Aż trzynaście razy na stadionie Polonii Bydgoszcz odbywały się turnieje z cyklu Grand Prix. Żużlowa elita spotykała się nad Brdą w latach 1998-2010. Wszystkie imprezy cieszyły się dużym zainteresowaniem kibiców, którzy w komplecie zapełniali trybuny obiektu przy ulicy Sportowej. W latach 2011-12 cykl Grand Prix ominął Bydgoszcz, ale wiele wskazuje, że w przyszłym roku najlepsi żużlowcy świata ponownie zawitają na Sportową.
- Słyszałem, że Bydgoszcz została wpisana do kalendarza FIM na sezon 2013. Ale wciąż nie mamy podpisanej umowy z firmą BSI. A to jest najważniejsze. Nie mogę więc powiedzieć, że na 100 procent będziemy organizować zawody - poinformował nas Sebastian Chmara, wiceprezydent Bydgoszczy.
W mieście nad Brdą ma odbyć się drugi - po Auckland - turniej sezonu 2013. A Bydgoszcz ma zastąpić Leszno, które po trzech latach zrezygnowało z organizacji zawodów GP. Władze Bydgoszczy, które negocjowały umowę z BSI postawiły sprawę jasno: za organizację imprezy mogą zapłacić nie więcej niż milion złotych. A warto dodać, że Gorzów 5-letnia umowa kosztowała aż 17 milionów zł, czyli około 2,5 miliona za turniej. Organizatorem zawodów ma być jednak tym razem Polonia, która przeleje - prawdopodobnie dopiero po turnieju - odpowiednią kwotę na konto BSI.

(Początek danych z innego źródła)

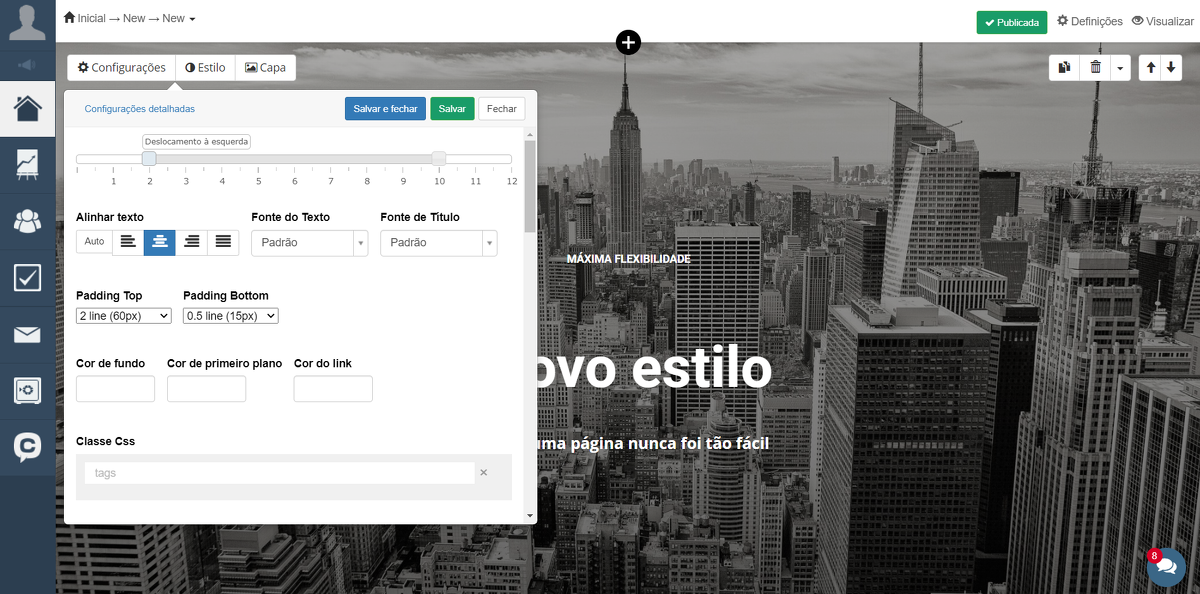Click the trash icon to delete the section
Screen dimensions: 1200x594
[x=1096, y=67]
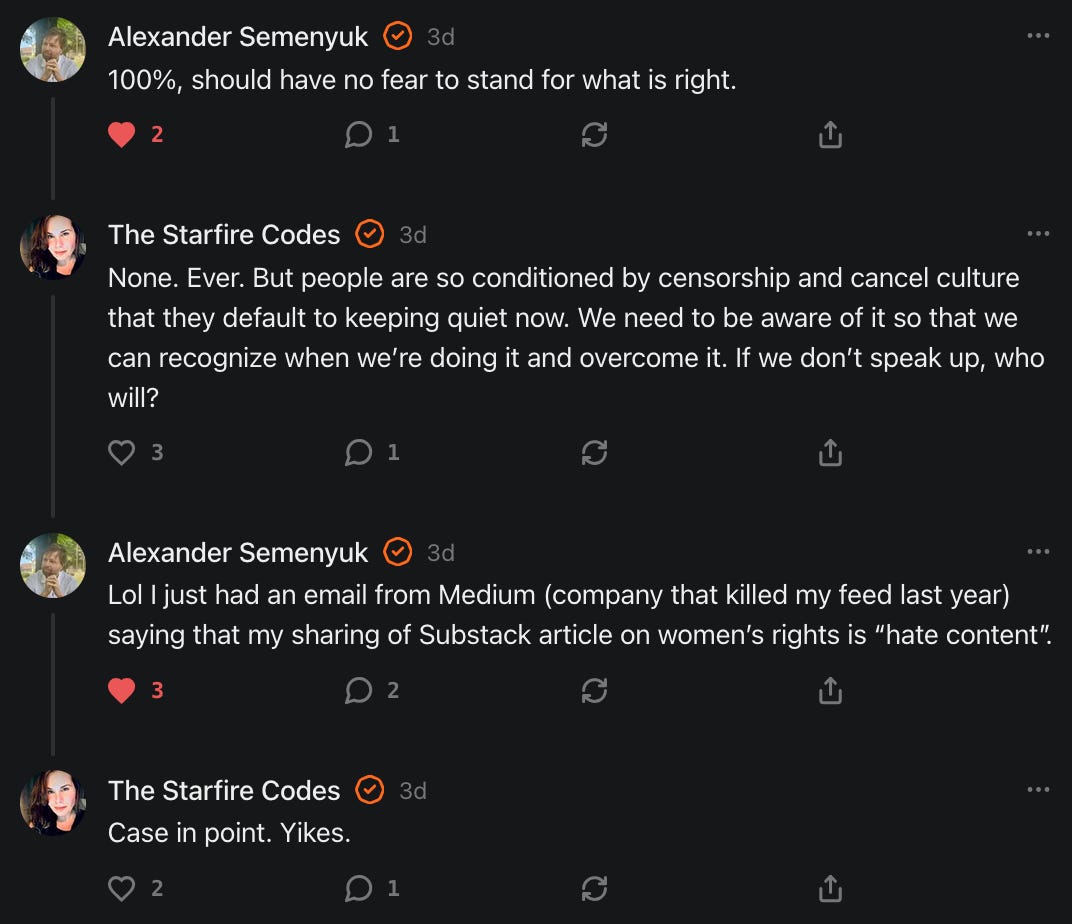
Task: Open Alexander Semenyuk's profile from first comment
Action: click(238, 37)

Podpisanie umowy z Anglikami na organizację zawodów GP byłoby szansą dla bydgoskiego klubu na dość szybkie wyjście z finansowych kłopotów. Nie jest bowiem tajemnicą, że dziura w klubowym budżecie wynosi około 1.700.000 zł. A kilkaset tysięcy złotych, które wpadłyby do kasy Polonii dzięki organizacji turnieju znacznie poprawiłoby kondycję finansową klubu.

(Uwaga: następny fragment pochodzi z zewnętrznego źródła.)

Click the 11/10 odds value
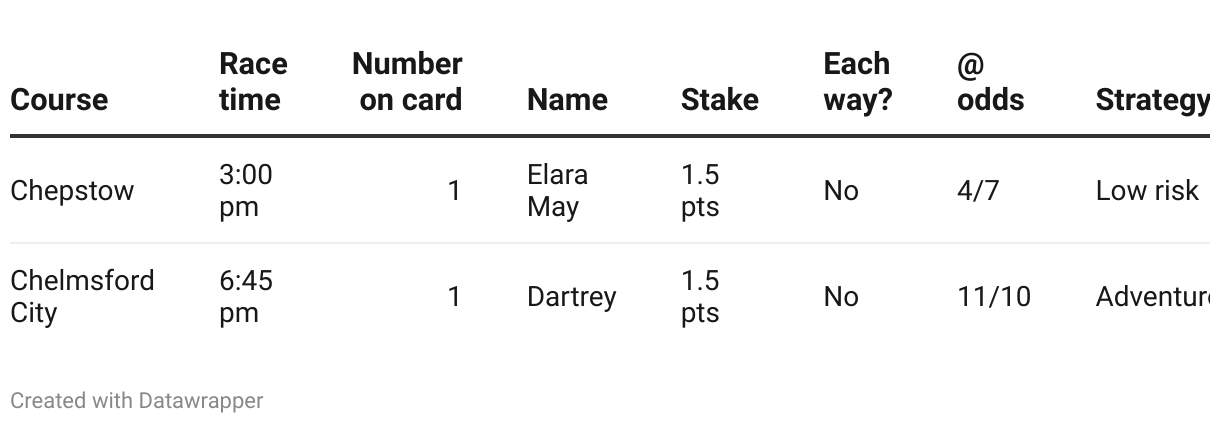[x=993, y=297]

W poprzednich latach Polonia zawsze zarabiała na goszczeniu najlepszych zawodników świata. Do kasy klubu wpływał co najmniej milion złotych. A w 2010 roku, kiedy Tomasz Gollob odbierał w rodzinnym mieście złoty medal klub zarobił aż blisko 2,4 miliona zł. Zainteresowanie zawodami było bowiem tak duże, że organizatorzy postawili specjalne dodatkowe trybuny na jednej prostej.